Love your neighbor, Jesus urged, as you love yourself. (Which, as C. S. Lewis pointed out, is a pretty sick command if we are to hate ourselves.) How you handle people is the second great test of your character.
Again, Jesus is cutting through both all the complexity and our dodging by helping us focus on our motives. It’s pretty hard to be a racist and still love that person. It’s pretty hard to hold bitterness in your heart and still love that person. So here, too, we find a profound rescue. Wherever it is we find ourselves struggling, we begin to choose love; in our hearts we begin to reaffirm our love for this human being. I find myself wanting to get irritated and judge: Jesus, help me love this person. I find myself wanting to envy: Jesus, help me love this person. As we allow love in, it flushes an awful lot of other stuff out.
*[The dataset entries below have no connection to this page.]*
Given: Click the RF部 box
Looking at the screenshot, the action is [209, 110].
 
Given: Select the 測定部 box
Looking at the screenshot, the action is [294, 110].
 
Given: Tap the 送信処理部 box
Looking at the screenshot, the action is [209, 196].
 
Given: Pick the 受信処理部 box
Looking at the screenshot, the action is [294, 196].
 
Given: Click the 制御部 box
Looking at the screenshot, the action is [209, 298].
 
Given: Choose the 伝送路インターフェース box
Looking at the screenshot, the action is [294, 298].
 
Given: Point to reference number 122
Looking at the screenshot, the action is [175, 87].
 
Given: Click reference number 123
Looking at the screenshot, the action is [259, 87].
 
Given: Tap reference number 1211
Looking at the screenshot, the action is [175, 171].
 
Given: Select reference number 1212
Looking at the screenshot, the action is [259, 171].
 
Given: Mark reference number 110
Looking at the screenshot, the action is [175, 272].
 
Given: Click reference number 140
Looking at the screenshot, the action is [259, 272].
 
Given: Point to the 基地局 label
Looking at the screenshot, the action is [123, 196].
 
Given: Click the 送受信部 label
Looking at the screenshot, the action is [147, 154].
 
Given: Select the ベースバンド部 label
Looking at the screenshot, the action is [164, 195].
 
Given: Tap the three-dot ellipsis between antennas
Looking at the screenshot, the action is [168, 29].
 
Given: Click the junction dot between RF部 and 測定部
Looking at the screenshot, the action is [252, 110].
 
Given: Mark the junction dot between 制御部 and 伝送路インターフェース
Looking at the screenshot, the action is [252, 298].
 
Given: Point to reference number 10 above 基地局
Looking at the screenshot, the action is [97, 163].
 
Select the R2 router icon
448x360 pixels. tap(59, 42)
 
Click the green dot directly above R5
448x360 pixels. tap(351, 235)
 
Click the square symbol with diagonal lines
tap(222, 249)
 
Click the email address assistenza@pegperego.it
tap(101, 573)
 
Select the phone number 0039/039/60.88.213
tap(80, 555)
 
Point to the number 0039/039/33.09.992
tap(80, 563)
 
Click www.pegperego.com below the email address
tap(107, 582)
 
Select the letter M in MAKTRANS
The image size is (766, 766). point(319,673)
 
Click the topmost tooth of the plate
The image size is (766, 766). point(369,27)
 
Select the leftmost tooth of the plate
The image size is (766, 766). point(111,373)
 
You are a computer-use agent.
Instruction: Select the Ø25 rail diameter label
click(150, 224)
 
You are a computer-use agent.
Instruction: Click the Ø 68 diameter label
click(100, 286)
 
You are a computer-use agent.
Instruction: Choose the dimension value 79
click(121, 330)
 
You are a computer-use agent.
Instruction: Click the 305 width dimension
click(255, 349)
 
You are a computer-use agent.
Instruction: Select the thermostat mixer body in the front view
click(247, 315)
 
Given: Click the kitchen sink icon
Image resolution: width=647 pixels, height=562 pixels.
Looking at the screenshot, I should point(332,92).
“Do not murder,” the Bible says, but what about dismissal? I write people off far too quickly, and it is not good. What difference is there between dismissal and murder, really? Aren’t I basically saying, “I don’t want your existence — not in my orbit, not in my universe. You’re gone, you’re out of here.” James tells us, “Don’t show favorites.” Maybe we don’t have favorites, but we withhold praise, we withhold love, we withhold affection, we parcel it out based on all kinds of other motives than love. Most often it is based on how they are treating me, what they can do for me.